start

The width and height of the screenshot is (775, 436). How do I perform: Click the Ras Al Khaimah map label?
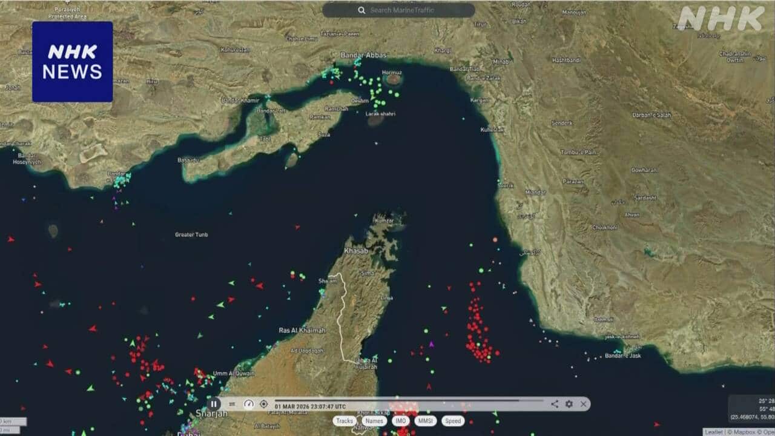pos(302,331)
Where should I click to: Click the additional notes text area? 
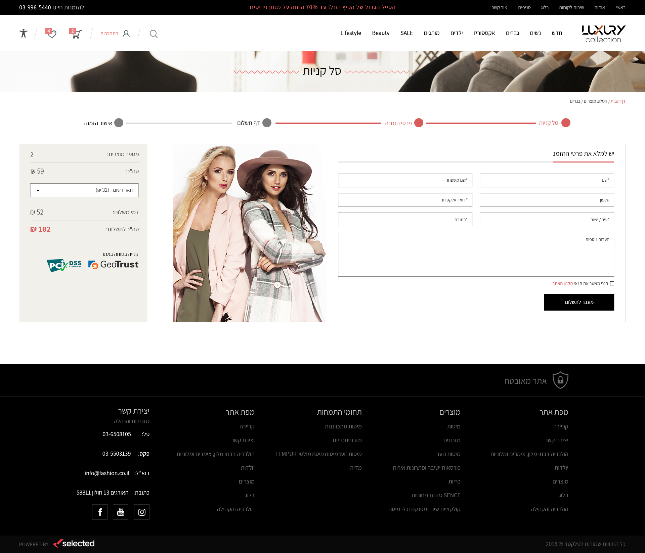pos(476,255)
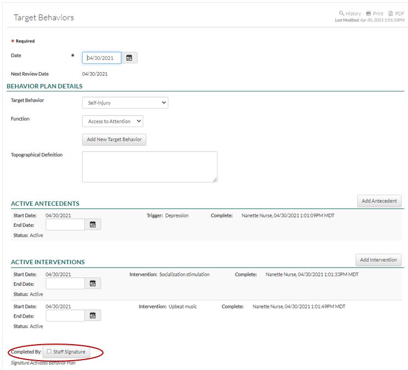Focus the Date input showing 04/30/2021
This screenshot has height=370, width=408.
tap(101, 58)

end

WORK TO COMPLETE:
Reproduce every line of the items above word for word, omitting the pictures.

THE RESULT:
The width and height of the screenshot is (775, 436). How do I perform: Click the Ras Al Khaimah map label?
pos(302,331)
Where should I click to: Click the additional notes text area? 
pos(476,255)
Focus the Date input showing 04/30/2021
This screenshot has height=370, width=408.
tap(101, 58)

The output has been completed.